- round (adj., adv.)
- late 13c., from Anglo-French rounde, Old French roont, probably originally *redond, from Vulgar Latin *retundus (cf. Provençal redon, Spanish redondo, Old Italian ritondo), from Latin rotundus "like a wheel, circular, round," related to rota "wheel" (see rotary). In many uses it is a shortened form of around. The French word is the source of Middle Dutch ront (Dutch rond), Middle High German runt (German rund) and similar Germanic words.
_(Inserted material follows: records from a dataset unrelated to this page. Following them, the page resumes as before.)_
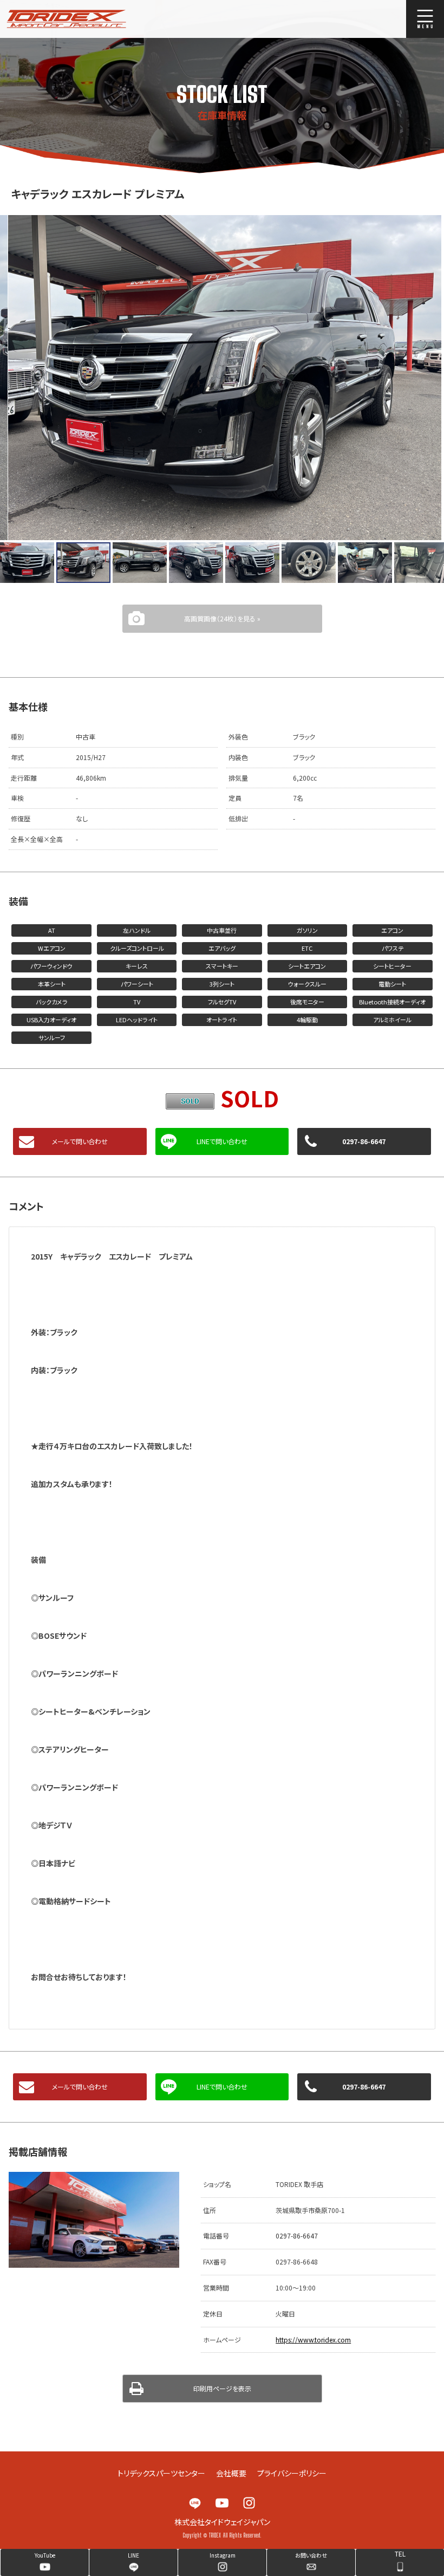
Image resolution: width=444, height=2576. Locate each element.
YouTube (222, 2502)
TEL (400, 2553)
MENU (425, 19)
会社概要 (231, 2473)
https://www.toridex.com (313, 2339)
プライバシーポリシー (292, 2473)
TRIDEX (89, 19)
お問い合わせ (311, 2555)
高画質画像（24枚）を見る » (222, 618)
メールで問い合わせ (80, 1141)
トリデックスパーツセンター (161, 2473)
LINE (194, 2502)
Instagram (249, 2502)
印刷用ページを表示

First record of round trip is from 1844, originally of railways. Round number is 1640s, from earlier sense of "full, complete" (mid-14c., sense of symmetry extended to that of completeness). Round heels attested from 1926, in reference to incompetent boxers, 1927 in reference to loose women, in either case implying an inability to avoid ending up flat on one's back.
- round (n.)
- early 14c., "a spherical body," from round (adj.). Cf. Dutch rond, Danish and Swedish rund, German runde, all nouns from adjectives. Meaning "large round piece of beef" is recorded from 1650s. Theatrical sense (in phrase in the round) is recorded from 1944. Sense of "circuit performed by a sentinel" is from 1590s; that of "recurring course of time" is from 1710. Meaning "song sung by two or more, beginning at different times" is from 1520s. Golfing sense attested from 1775. Meaning "quantity of liquor served to a company at one time" is from 1630s; that of "single bout in a fight or boxing match" is from 1812; "single discharge of a firearm" is from 1725. Sense of "recurring session of meetings or negotiations" is from 1964.
- round (v.)
- late 14c., "to make round," from round (adj.). Meaning "to approximate a number" is from 1934. Related: Rounded; rounding.